Je ne suis pas immortel. Ma vie est marquée par les limites du temps : naissance et mort. Entre ces deux extrêmes, je dois vivre. Comment est-ce que je vais vivre ? Enclos, emmuré derrière des murs me coupant du monde ou ouvert à la vie ? La Bible et l’Ancien Testament nous appellent à être conscients de notre finitude, de nos limites. Cette conscience nous permet de voir l’existence avec un regard responsable : profiter des biens que le monde nous offre, s’engager dans le monde avec lucidité et amour.
Le psaume 90 dit : « alors apprends-nous à compter nos jours et nous obtiendrons la sagesse du cœur. » Il s’agit là, avec la sagesse du cœur, d’un savoir-vivre . Le professeur Martin Rose l’exprime avec ces mots : « le savoir vivre ou la maîtrise de la vie ne devient une perspective réelle qu’à condition que nous prenions notre finitude en considération » . Le psalmiste et la Bible nous engagent à ne pas nous laisser enfermer derrière les murs de fausses sécurités, qu’elles soient religieuses, philosophiques, idéologiques ou politiques.

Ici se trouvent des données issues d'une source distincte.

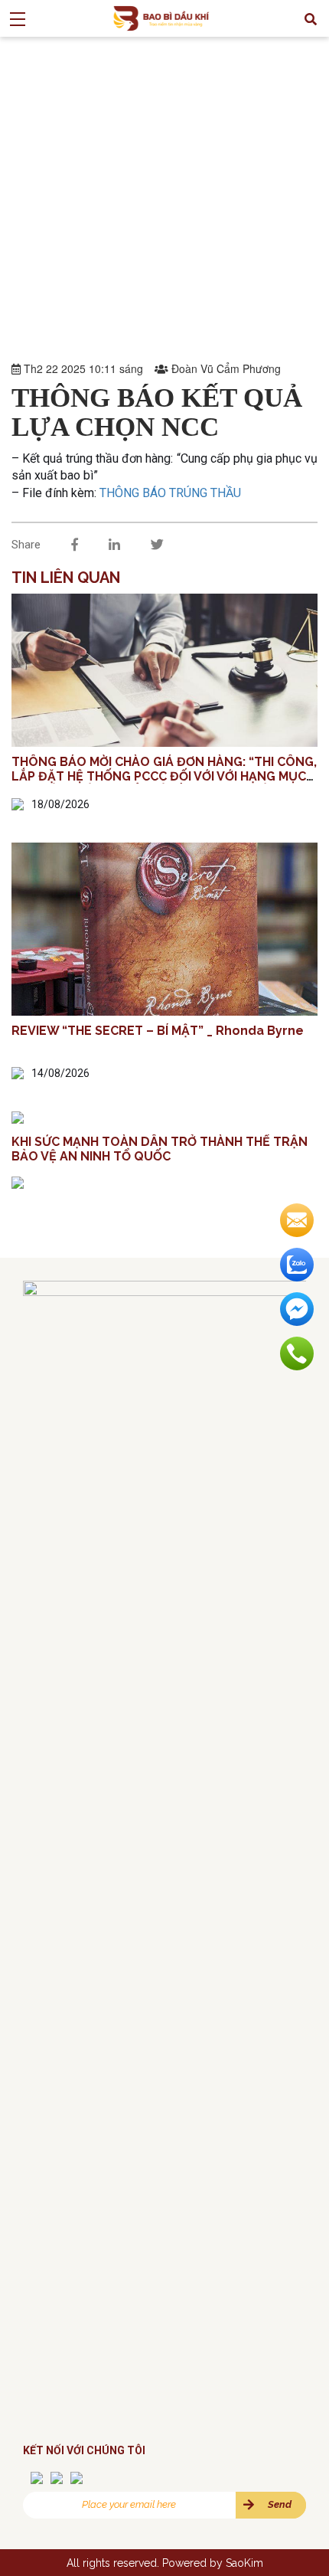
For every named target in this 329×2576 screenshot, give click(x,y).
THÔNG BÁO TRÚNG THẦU (170, 493)
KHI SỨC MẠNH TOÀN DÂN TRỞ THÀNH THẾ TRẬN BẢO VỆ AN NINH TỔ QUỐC (159, 1149)
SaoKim (244, 2563)
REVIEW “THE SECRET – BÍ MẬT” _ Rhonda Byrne (157, 1030)
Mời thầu (102, 145)
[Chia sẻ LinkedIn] (114, 544)
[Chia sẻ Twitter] (157, 544)
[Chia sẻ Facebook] (74, 544)
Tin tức (48, 145)
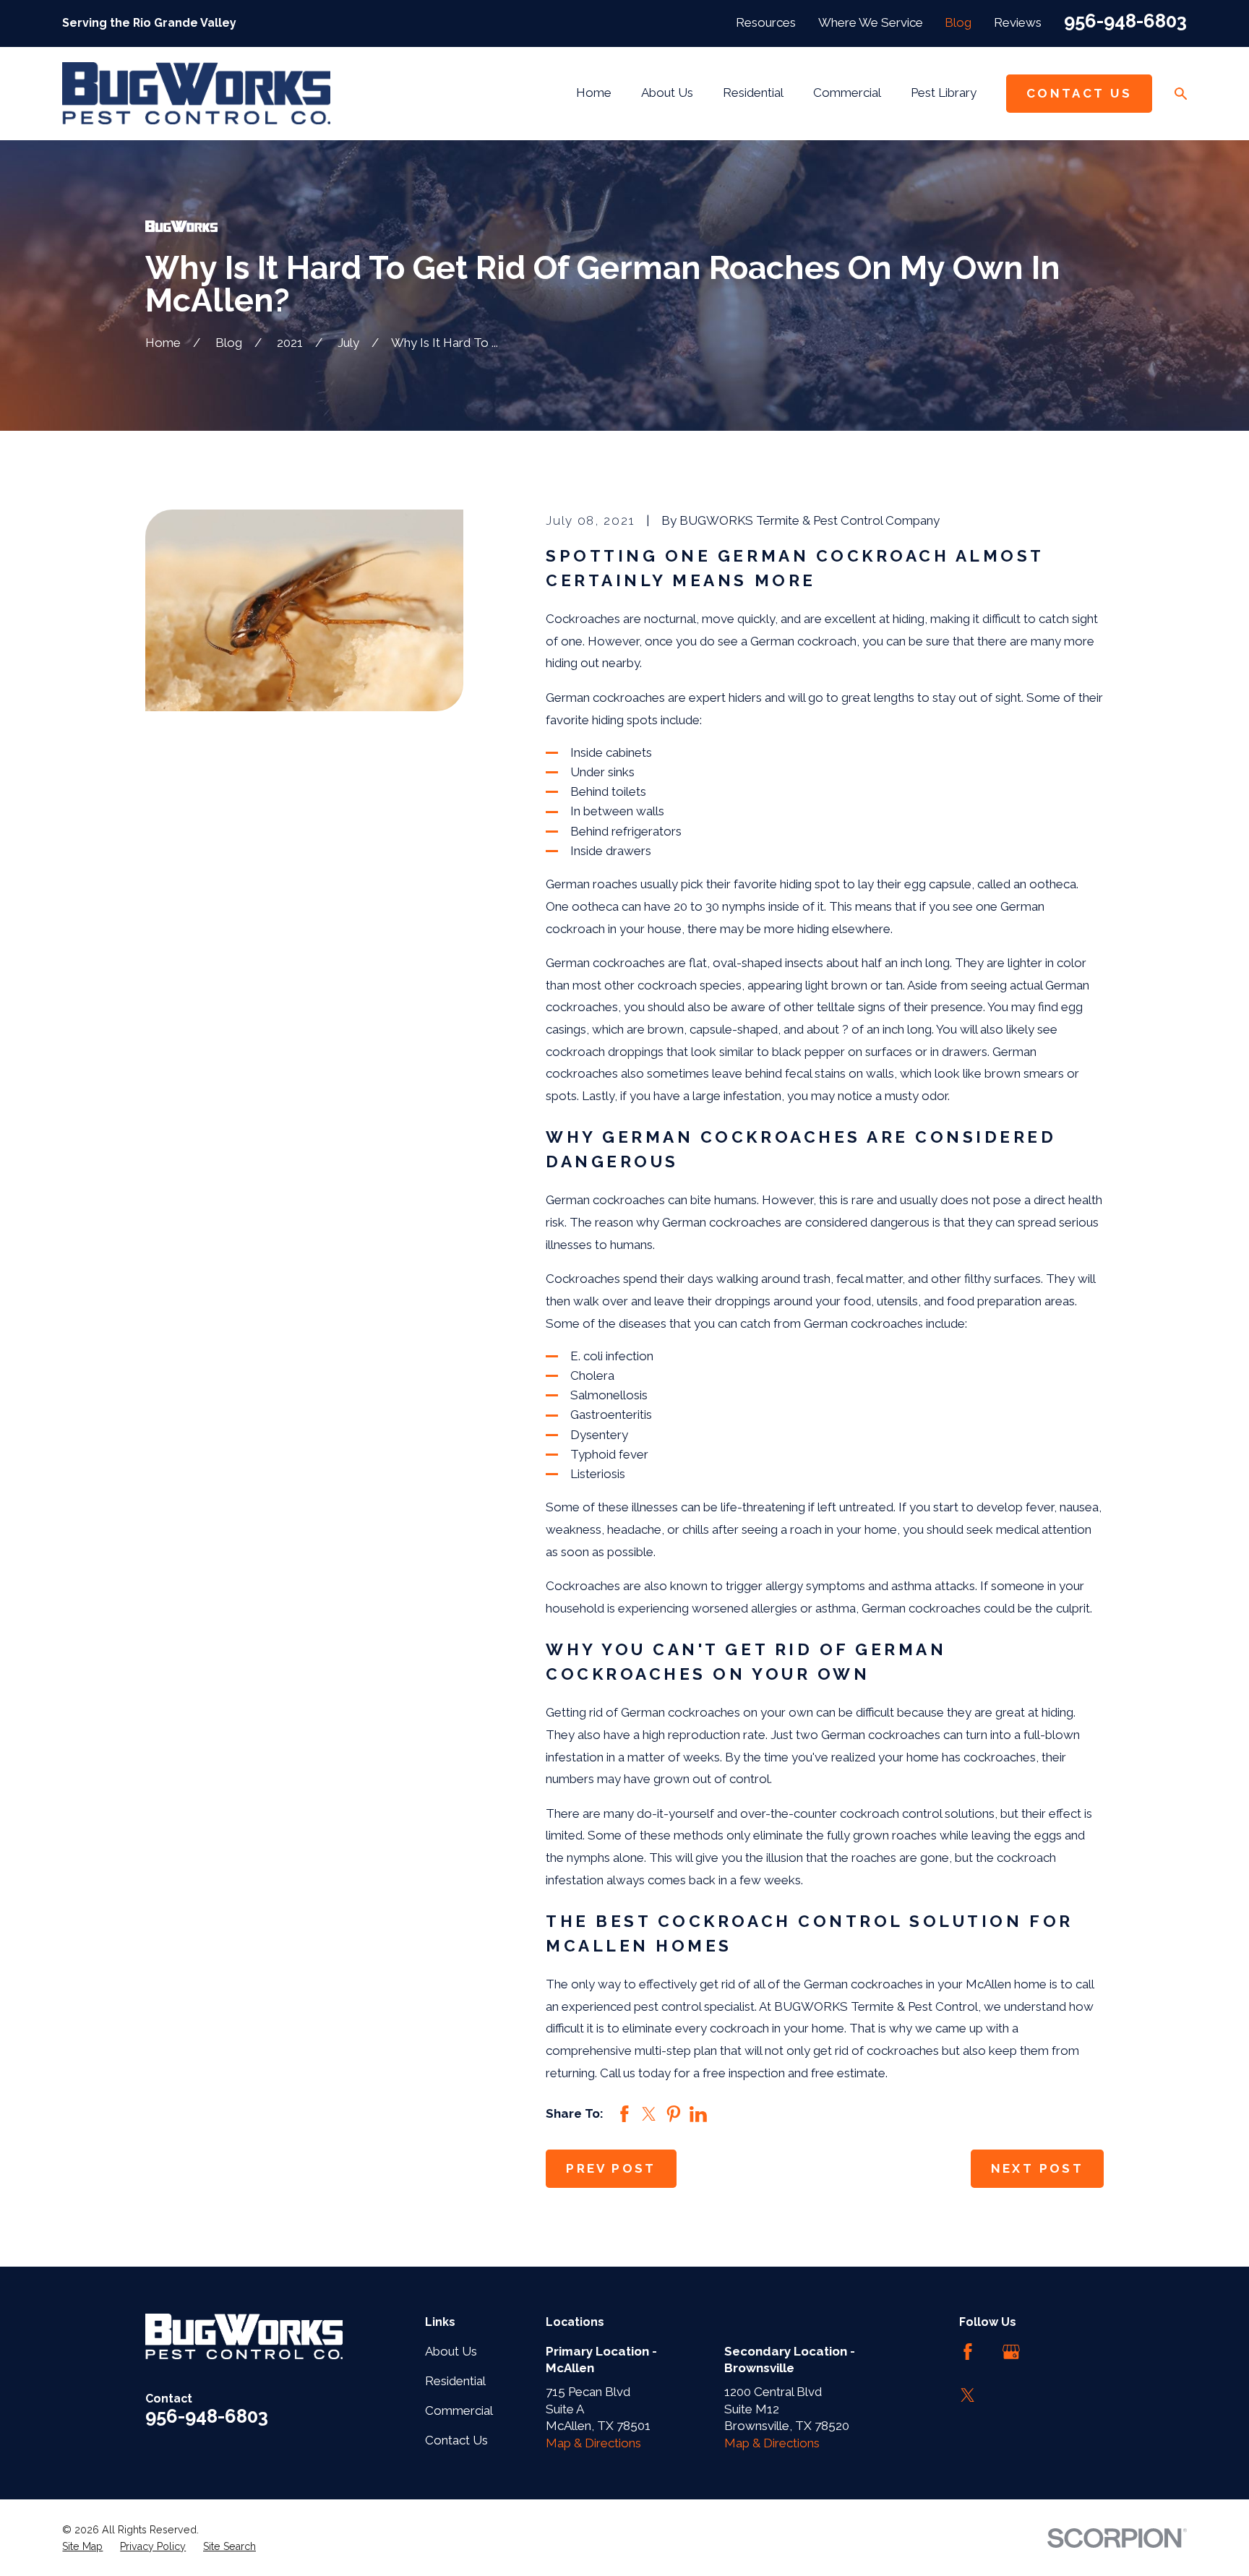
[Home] (196, 93)
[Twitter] (968, 2395)
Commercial (459, 2410)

Il nous faut vivre « en apprenant à compter nos jours », c’est-à-dire à les vivre pleinement, en femmes et en hommes engagés dans l’existence.
« L’ombre de la mort ne diminue pas la valeur de la vie, mais au contraire, elle contribue à sa qualité, au savoir-vivre », écrit encore Martin Rose. S’enfermer derrière des murs pour se protéger des limites et des dangers de l’existence, c’est déjà vivre la mort, vivre en mort. Le savoir-vivre de la foi consiste « à distinguer entre l’essentiel et ce qui est moins important », à se réjouir et à être reconnaissant car « chaque jour peut devenir un cadeau », à s’engager en faveur des autres, car ma vie est toujours reliée à celles des autres et à Dieu.
« Jour après jour, l’amour vire au gris,
comme la peau d’un homme mourant
et nuit après nuit
je prétends que tout va bien.
Mais j’ai vieilli et, désormais, plus rien n’est vraiment amusant.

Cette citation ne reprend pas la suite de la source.